前記金属ナノ粒子が、１ｎｍ乃至１００ｎｍの平均粒子径を有する粒子である、請求項１又は請求項２記載の分子センシング用金属ナノ粒子材料。
前記金属ナノ粒子集合体において、連結された金属ナノ粒子がその両隣の金属ナノ粒子との間で一直線上に結合されていない、請求項１乃至請求項３のうちいずれか一項に記載の分子センシング用金属ナノ粒子材料。
前記有機分子が、末端にチオール基又はアミノ基を有し、且つ、核酸、ポリエチレングリコール又は炭化水素を含む、請求項１乃至請求項４のうちいずれか一項に記載の分子センシング用金属ナノ粒子材料。
前記有機分子が、３乃至４０の塩基数を有し、且つ、チオール基又はアミノ基を末端に有する核酸である、請求項５に記載の分子センシング用金属ナノ粒子材料。
前記核酸がＤＮＡである、請求項６に記載の分子センシング用金属ナノ粒子材料。
前記ラマン活性分子は前記有機分子に結合してなる、請求項１乃至請求項７のうちいずれか一項に記載の分子センシング用金属ナノ粒子材料。
前記金属ナノ粒子が、少なくとも１個以上の分子認識プローブ分子をその金属ナノ粒子表面に結合してなる、請求項１乃至請求項８のうちいずれか一項に記載の分子センシング用金属ナノ粒子材料。
前記分子認識プローブ分子が、末端にチオール基又はアミノ基を有し、且つ、核酸、ポリエチレングリコール又は炭化水素を介して分子認識プローブが結合された分子である、請求項１乃至請求項９のうちいずれか一項に記載の分子センシング用金属ナノ粒子材料。

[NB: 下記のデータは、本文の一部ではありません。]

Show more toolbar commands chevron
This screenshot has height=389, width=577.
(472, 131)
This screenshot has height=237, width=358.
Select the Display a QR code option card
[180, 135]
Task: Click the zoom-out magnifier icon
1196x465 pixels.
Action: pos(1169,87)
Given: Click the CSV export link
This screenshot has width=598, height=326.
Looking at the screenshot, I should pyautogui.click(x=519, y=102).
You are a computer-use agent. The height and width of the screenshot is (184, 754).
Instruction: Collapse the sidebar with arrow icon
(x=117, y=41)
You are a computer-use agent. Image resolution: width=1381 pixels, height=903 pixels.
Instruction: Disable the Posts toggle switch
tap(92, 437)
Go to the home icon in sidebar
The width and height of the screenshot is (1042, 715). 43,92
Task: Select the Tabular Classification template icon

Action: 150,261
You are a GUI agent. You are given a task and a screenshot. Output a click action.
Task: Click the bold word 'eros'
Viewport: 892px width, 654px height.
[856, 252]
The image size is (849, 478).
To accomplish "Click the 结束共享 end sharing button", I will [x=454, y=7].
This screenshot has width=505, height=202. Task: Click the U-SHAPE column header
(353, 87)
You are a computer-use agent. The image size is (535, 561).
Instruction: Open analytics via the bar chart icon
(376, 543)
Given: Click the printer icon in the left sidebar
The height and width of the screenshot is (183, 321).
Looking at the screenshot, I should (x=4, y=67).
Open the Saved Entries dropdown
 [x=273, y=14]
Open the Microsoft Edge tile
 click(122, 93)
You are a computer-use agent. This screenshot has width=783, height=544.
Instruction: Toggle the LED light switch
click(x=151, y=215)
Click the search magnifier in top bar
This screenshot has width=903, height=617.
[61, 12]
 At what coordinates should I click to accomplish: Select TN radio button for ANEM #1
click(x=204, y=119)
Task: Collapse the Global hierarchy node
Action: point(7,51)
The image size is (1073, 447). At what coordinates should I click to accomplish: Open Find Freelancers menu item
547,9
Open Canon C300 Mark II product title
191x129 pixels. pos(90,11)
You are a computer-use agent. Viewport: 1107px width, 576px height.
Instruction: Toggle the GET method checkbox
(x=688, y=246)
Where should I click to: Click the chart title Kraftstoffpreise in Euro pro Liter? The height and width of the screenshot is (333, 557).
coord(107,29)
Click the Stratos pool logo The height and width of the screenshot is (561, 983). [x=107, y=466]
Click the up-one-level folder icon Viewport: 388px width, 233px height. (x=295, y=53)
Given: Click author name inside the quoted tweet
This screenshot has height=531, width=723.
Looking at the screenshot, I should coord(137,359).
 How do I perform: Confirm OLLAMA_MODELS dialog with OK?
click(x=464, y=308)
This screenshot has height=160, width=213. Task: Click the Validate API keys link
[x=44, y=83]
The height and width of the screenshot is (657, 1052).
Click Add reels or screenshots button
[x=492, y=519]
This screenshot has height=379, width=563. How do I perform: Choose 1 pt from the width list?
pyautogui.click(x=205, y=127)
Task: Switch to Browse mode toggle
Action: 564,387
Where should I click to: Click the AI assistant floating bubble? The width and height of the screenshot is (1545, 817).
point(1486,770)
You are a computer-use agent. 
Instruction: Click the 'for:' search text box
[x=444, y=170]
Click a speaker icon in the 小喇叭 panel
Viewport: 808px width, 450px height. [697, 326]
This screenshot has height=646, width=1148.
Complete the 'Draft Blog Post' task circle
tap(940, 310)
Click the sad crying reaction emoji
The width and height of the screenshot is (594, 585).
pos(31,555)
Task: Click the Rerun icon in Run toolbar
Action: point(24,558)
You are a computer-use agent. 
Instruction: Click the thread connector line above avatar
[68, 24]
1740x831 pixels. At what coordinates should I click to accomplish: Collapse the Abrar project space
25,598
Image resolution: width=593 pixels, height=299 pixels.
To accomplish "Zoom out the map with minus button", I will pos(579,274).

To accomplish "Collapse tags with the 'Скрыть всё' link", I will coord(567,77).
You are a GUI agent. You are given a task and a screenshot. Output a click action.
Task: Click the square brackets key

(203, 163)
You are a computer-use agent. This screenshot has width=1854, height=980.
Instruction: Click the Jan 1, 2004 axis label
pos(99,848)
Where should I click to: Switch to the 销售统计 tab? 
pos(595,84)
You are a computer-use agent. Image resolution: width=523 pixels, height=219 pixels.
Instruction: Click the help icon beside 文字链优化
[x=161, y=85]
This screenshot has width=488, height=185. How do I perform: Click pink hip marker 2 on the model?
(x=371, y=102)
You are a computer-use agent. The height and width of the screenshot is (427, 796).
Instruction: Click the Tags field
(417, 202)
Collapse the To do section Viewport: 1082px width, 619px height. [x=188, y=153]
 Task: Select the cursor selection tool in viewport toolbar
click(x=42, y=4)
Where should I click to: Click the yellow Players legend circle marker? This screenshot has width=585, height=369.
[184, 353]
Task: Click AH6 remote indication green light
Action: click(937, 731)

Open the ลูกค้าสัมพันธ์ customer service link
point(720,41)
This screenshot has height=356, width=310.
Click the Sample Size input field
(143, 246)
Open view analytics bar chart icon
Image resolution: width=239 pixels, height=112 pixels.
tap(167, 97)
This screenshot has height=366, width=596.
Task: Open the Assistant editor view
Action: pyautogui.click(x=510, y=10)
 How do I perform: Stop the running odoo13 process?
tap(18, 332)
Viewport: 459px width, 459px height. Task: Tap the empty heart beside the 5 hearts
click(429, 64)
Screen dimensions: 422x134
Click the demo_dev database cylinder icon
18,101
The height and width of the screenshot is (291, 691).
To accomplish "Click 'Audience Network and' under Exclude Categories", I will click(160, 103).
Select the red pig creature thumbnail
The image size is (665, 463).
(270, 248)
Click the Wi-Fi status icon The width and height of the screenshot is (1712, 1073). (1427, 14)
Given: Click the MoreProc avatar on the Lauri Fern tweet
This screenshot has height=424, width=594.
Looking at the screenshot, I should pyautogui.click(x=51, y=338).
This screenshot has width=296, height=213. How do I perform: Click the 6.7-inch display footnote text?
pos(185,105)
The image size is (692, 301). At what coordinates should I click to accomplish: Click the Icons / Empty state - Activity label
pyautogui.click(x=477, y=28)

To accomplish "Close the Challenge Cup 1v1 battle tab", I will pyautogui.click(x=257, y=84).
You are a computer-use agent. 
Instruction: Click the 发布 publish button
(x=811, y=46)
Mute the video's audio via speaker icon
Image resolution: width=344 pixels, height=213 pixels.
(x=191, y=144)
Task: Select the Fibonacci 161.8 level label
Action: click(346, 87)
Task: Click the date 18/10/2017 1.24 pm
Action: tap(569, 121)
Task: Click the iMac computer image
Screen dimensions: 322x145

ａ）基体となる一本鎖核酸鎖（１）に、その核酸鎖（１）中の部分塩基構造に相補性を有し且つ片末端にチオール基を有する一本鎖核酸鎖（２）を少なくとも２つ会合させて２重らせんを形成させた変性核酸鎖を得る工程、
ｂ）前記変性核酸鎖のチオール基と金属ナノ粒子とを反応させ、該金属ナノ粒子の表面に変性核酸鎖を結合させた後、６０～１００℃に加熱して変性核酸鎖の２重らせん構造を解離させることにより一本鎖核酸鎖（１）を取り除き、チオール基を介して一本鎖核酸鎖（２）が結合した金属ナノ粒子（１）を得る工程、
ｃ）前記核酸鎖（２）と相補性を有し、片末端にチオール基を有する塩基鎖長が等しい一本鎖核酸鎖（３）と、金属ナノ粒子とを反応させ、チオール基を介して一本鎖核酸鎖（３）が結合した金属ナノ粒子（２）を得る工程、
ｄ）一本鎖核酸鎖（２）が結合した金属ナノ粒子（１）と一本鎖核酸鎖（３）が結合した金属ナノ粒子（２）を混合することにより、一本鎖核酸鎖（２）と一本鎖核酸鎖（３）を会合させて２重らせんを形成させて金属ナノ粒子集合体を製造する工程、
さらに、
前記ａ）工程で用いる一本鎖核酸鎖（２）若しくは前記ｃ）工程で用いる一本鎖核酸鎖（３）、又は、これら両者にラマン活性分子を結合する工程を含む、
請求項１乃至請求項１０のうちいずれか一項に記載の分子センシング用金属ナノ粒子材料の製造方法。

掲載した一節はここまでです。